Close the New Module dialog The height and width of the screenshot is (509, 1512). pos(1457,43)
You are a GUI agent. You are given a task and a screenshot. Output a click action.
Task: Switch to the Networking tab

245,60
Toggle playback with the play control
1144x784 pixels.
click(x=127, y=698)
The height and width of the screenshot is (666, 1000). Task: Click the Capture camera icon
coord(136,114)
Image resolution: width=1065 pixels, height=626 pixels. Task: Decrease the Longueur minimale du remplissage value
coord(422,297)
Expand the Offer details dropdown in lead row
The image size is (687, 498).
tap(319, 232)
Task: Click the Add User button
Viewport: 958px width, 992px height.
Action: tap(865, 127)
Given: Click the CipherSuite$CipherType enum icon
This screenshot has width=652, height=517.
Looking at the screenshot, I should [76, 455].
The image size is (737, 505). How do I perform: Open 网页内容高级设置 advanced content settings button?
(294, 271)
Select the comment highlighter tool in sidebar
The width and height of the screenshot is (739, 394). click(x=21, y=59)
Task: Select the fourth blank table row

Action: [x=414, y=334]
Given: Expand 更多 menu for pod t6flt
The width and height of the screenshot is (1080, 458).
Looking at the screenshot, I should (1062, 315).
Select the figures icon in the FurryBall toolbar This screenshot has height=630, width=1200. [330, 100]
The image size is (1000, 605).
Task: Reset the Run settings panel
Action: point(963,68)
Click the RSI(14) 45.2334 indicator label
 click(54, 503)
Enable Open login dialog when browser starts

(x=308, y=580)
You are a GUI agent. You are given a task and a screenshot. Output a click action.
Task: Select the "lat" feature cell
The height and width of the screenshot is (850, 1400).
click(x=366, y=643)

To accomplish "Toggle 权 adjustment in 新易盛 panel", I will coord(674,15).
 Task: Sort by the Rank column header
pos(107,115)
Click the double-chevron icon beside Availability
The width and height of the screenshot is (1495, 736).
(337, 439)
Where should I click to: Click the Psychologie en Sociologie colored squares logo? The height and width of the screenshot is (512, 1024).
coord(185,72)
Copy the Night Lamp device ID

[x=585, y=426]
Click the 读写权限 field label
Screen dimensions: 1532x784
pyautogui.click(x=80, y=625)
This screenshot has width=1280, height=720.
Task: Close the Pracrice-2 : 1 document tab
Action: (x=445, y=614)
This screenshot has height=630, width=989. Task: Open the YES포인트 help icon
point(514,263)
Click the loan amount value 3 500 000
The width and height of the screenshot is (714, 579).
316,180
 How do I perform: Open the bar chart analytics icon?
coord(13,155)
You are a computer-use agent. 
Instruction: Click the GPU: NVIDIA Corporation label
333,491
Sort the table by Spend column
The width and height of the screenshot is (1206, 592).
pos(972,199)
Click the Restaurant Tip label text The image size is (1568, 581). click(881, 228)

______

The records above should be returned exactly.

*Result of the task*
Close the New Module dialog The height and width of the screenshot is (509, 1512). pos(1457,43)
You are a GUI agent. You are given a task and a screenshot. Output a click action.
Task: Switch to the Networking tab

245,60
Toggle playback with the play control
1144x784 pixels.
click(x=127, y=698)
The height and width of the screenshot is (666, 1000). Task: Click the Capture camera icon
coord(136,114)
Image resolution: width=1065 pixels, height=626 pixels. Task: Decrease the Longueur minimale du remplissage value
coord(422,297)
Expand the Offer details dropdown in lead row
The image size is (687, 498).
tap(319, 232)
Task: Click the Add User button
Viewport: 958px width, 992px height.
Action: tap(865, 127)
Given: Click the CipherSuite$CipherType enum icon
This screenshot has width=652, height=517.
Looking at the screenshot, I should [76, 455].
The image size is (737, 505). How do I perform: Open 网页内容高级设置 advanced content settings button?
(294, 271)
Select the comment highlighter tool in sidebar
The width and height of the screenshot is (739, 394). click(x=21, y=59)
Task: Select the fourth blank table row

Action: [x=414, y=334]
Given: Expand 更多 menu for pod t6flt
The width and height of the screenshot is (1080, 458).
Looking at the screenshot, I should (1062, 315).
Select the figures icon in the FurryBall toolbar This screenshot has height=630, width=1200. [330, 100]
The image size is (1000, 605).
Task: Reset the Run settings panel
Action: point(963,68)
Click the RSI(14) 45.2334 indicator label
 click(54, 503)
Enable Open login dialog when browser starts

(x=308, y=580)
You are a GUI agent. You are given a task and a screenshot. Output a click action.
Task: Select the "lat" feature cell
The height and width of the screenshot is (850, 1400).
click(x=366, y=643)

To accomplish "Toggle 权 adjustment in 新易盛 panel", I will coord(674,15).
 Task: Sort by the Rank column header
pos(107,115)
Click the double-chevron icon beside Availability
The width and height of the screenshot is (1495, 736).
(337, 439)
Where should I click to: Click the Psychologie en Sociologie colored squares logo? The height and width of the screenshot is (512, 1024).
coord(185,72)
Copy the Night Lamp device ID

[x=585, y=426]
Click the 读写权限 field label
Screen dimensions: 1532x784
pyautogui.click(x=80, y=625)
This screenshot has width=1280, height=720.
Task: Close the Pracrice-2 : 1 document tab
Action: (x=445, y=614)
This screenshot has height=630, width=989. Task: Open the YES포인트 help icon
point(514,263)
Click the loan amount value 3 500 000
The width and height of the screenshot is (714, 579).
316,180
 How do I perform: Open the bar chart analytics icon?
coord(13,155)
You are a computer-use agent. 
Instruction: Click the GPU: NVIDIA Corporation label
333,491
Sort the table by Spend column
The width and height of the screenshot is (1206, 592).
pos(972,199)
Click the Restaurant Tip label text The image size is (1568, 581). click(881, 228)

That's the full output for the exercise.